All Hat and History – Book Review

Book Reveiw by Frank O’Shea

Colum McCann: Thirteen Ways Of LookingMcCann. Bloomsbury. 242 pp. 

ISBN: 978-1-4088-6984-0. RRP: $29.99

In June 2014, Colum McCann was hospitalised after coming to the aid of a woman being attacked on a Connecticut street. That event has echoes in this book which consists of a 143-page novella and three short stories. If there is a central focus, it is the attempt through fiction to try to understand the motivation for random acts of evil.

The main story concerns the New York murder of an old man named Mendelssohn, a former judge, as he leaves a restaurant. A kitchen hand is charged with the crime, but as the story finishes, the reader is not told whether he is found guilty. This is because the story is not so much about guilt and innocence as about the background series of seemingly unconnected events that led, almost logically, to the killing.

Mendelssohn is like a character from an old epic, ‘all hat and history.’ A refugee from Lithuania, he spent his childhood in Dublin, where ‘for some reason he could never work out, he was called Quinn. Then Quinner … or perhaps there was a Dublin slang in it he could never recognise.’ He fell in love with Eileen Daly; they would meet many years later and marry; she has recently died and is now constantly in his thoughts. His son Elliot is in the shady hedge fund world of Wall Street; his problems are mainly hinted at, though he seems to be a thoroughly unpleasant character.

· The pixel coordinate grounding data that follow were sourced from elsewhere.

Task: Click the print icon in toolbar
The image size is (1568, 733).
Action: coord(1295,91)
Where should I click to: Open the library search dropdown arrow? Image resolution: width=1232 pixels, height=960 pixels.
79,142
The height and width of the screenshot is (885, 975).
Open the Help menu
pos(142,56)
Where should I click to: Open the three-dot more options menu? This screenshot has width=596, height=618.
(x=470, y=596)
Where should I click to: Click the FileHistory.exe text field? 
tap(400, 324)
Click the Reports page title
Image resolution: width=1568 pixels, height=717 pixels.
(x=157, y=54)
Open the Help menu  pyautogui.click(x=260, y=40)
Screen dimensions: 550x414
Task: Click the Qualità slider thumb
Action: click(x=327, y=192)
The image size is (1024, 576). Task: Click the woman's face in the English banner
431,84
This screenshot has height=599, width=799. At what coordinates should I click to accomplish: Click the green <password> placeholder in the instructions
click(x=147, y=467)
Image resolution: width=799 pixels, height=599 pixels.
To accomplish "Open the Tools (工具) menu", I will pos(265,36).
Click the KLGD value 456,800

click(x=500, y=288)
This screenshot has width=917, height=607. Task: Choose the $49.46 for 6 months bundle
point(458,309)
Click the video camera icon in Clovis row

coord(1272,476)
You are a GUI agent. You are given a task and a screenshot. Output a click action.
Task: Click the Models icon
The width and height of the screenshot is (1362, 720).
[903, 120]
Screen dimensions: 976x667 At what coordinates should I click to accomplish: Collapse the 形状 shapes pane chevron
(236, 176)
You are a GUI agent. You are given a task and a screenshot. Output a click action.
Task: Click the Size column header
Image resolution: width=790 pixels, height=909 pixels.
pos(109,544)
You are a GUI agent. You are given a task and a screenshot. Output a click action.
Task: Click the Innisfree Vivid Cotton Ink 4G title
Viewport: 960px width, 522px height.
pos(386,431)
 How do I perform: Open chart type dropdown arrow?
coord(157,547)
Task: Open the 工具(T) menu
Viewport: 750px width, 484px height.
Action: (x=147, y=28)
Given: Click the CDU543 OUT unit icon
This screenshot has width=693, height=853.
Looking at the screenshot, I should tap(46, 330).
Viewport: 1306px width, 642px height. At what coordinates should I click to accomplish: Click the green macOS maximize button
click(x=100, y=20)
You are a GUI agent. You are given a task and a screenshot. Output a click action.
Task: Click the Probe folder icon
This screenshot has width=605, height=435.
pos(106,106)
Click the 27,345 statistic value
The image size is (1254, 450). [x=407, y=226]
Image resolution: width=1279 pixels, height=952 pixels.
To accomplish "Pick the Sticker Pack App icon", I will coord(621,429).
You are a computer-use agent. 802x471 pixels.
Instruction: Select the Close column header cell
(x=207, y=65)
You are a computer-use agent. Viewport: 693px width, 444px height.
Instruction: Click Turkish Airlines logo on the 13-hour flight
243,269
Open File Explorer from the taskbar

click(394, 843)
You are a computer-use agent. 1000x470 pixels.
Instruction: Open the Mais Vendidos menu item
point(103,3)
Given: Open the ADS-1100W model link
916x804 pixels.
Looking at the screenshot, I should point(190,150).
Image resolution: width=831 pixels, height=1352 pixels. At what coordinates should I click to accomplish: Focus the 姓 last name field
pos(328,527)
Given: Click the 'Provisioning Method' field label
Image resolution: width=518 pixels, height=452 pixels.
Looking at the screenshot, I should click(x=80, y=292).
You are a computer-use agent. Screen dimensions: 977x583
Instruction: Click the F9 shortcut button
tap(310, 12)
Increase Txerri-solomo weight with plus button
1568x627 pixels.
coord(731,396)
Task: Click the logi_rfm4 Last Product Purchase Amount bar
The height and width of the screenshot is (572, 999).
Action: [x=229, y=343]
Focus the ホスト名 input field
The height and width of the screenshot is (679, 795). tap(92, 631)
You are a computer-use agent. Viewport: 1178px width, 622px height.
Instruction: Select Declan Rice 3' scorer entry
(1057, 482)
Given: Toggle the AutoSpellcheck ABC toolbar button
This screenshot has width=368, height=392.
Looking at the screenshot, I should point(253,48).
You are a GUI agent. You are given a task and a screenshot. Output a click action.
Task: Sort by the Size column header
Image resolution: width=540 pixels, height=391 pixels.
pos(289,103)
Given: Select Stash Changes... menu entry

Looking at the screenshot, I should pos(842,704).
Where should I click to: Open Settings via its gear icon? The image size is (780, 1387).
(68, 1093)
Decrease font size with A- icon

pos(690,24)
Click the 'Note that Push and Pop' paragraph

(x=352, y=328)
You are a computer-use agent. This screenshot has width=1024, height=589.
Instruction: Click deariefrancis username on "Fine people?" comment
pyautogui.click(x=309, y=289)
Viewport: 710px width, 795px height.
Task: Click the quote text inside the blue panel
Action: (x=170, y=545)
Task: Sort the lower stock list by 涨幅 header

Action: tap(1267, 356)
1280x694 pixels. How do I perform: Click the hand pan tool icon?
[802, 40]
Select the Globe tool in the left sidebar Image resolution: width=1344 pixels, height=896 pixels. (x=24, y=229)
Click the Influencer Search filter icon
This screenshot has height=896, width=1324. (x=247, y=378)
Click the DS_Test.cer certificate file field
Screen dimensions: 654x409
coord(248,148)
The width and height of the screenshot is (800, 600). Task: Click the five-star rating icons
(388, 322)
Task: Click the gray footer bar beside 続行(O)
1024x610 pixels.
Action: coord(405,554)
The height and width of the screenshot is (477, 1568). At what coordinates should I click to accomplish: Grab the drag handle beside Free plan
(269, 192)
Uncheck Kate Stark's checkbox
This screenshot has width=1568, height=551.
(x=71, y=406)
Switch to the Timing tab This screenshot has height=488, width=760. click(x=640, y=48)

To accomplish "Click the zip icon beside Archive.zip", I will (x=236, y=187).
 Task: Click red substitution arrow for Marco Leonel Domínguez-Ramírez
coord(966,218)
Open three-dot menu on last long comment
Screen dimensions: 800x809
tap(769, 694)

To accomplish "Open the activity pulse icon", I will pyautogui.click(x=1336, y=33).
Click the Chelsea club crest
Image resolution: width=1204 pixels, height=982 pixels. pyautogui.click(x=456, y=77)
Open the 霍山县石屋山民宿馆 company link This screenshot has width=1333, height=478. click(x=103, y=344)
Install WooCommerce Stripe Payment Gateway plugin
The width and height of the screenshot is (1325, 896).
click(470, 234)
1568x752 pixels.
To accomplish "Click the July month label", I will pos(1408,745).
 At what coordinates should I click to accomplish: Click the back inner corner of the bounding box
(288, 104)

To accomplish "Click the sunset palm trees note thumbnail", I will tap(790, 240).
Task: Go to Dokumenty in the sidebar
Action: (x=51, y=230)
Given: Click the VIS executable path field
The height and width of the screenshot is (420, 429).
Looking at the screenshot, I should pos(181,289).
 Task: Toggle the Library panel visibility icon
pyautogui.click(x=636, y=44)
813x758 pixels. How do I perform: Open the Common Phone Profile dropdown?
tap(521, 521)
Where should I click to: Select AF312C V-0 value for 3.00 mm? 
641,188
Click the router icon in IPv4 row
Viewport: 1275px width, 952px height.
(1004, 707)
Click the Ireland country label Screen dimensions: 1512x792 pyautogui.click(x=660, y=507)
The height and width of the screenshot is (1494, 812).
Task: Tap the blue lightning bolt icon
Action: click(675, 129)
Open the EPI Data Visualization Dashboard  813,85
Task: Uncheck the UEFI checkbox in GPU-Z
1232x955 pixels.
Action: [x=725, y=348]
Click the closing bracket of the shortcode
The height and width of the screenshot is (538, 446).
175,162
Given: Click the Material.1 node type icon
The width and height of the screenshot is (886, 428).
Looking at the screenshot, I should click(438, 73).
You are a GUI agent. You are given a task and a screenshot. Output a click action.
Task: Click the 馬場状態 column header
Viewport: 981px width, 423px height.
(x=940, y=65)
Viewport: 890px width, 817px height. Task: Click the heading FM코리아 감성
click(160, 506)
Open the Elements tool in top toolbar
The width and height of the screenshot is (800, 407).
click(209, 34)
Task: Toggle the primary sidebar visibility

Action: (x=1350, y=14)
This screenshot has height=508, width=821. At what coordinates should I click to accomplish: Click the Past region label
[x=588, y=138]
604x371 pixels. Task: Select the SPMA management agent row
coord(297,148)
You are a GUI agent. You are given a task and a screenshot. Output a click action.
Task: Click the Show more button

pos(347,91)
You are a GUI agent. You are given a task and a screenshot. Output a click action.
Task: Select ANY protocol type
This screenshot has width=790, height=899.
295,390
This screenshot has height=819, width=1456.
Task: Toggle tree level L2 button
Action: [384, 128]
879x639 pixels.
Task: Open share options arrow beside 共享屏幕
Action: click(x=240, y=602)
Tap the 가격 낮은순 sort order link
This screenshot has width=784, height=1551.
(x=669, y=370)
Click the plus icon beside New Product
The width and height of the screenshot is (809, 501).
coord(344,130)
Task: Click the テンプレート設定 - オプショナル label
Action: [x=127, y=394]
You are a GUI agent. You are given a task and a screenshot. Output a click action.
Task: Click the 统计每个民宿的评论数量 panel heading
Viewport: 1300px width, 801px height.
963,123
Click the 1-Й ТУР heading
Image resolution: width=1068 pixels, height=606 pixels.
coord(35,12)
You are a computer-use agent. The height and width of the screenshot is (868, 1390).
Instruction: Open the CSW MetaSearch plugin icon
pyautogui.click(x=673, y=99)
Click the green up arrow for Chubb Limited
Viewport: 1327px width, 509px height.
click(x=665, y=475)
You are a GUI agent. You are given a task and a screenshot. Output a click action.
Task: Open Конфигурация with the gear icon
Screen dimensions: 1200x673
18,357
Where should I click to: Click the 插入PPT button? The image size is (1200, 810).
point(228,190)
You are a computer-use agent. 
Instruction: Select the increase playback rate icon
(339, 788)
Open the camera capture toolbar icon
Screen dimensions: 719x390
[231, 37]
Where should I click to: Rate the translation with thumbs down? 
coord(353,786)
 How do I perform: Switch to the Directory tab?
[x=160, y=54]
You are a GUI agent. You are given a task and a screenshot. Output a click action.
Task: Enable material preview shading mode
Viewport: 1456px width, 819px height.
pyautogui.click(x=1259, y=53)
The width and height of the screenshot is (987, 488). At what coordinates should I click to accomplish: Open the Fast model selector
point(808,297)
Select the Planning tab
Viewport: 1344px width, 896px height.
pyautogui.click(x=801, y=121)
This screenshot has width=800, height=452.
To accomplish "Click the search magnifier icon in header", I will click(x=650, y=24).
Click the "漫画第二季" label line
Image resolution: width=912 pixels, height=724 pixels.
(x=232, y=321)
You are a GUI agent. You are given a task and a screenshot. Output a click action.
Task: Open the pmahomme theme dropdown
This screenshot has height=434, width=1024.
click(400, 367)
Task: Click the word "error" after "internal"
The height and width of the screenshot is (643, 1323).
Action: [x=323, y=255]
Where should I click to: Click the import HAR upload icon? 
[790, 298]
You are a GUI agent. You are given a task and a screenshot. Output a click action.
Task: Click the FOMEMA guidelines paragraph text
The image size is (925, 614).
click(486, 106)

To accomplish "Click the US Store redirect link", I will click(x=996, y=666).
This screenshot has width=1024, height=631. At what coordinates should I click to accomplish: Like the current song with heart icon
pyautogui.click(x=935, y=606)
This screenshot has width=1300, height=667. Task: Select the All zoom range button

The other thread of the story concerns the efforts of detectives to work out a reason for the murder, their only help coming from footage taken from cameras in Mendelssohn’s building, in the street outside and in the restaurant where he is killed. ‘The evidence could be there in the oddest of moments, the briefest of glances, the slightest of shoulder rubs.’

If this review appears to quote more than usual from the book, it is because this is writing of the very highest quality, a kind of poetical prose, livened by improbable puns and phrases that pull the reader up with their daring. Here is Mendelssohn talking about the housekeepers who work in mid-Manhattan penthouses.

The Help, some people say. What a terrible thing to call them, but what other word is there. Not servants. Not domestics. Not aides, God forbid, they’re no disease.’

Then as he leaves the building it is to a snowstorm and ‘the applause of windshield wipers’.

If the word masterpiece can be attributed to a work of prose, this novella must surely qualify. But it can also be applied to the final story in the book, an examination of guilt and forgiveness and the capacity or otherwise of people to change. The book is worth whatever number of dollars and ninety-nine cents you pay for that final story. To fully appreciate it, you would need to know that the word ‘puta’ in the languages of central and South America means ‘whore’ or ‘slut’, because the meaning is not obvious from the context.

The expression ‘award-winning’ is used freely by publishers, but is one which applies in spades to Dubliner Colum McCann as any internet search will confirm. He and Peter Carey lecture in creative writing at Hunter College in New York. I have enthused about his earlier books like Let the Great World Spin, Transatlantic and This Side of Brightness, and am happy to say that this is equally brilliant: a writer at his best, surfing a wave of words and ideas while the rest of us paddle in the sandy shallows.

Frank O’ Shea is a regular contributor to Tinteán.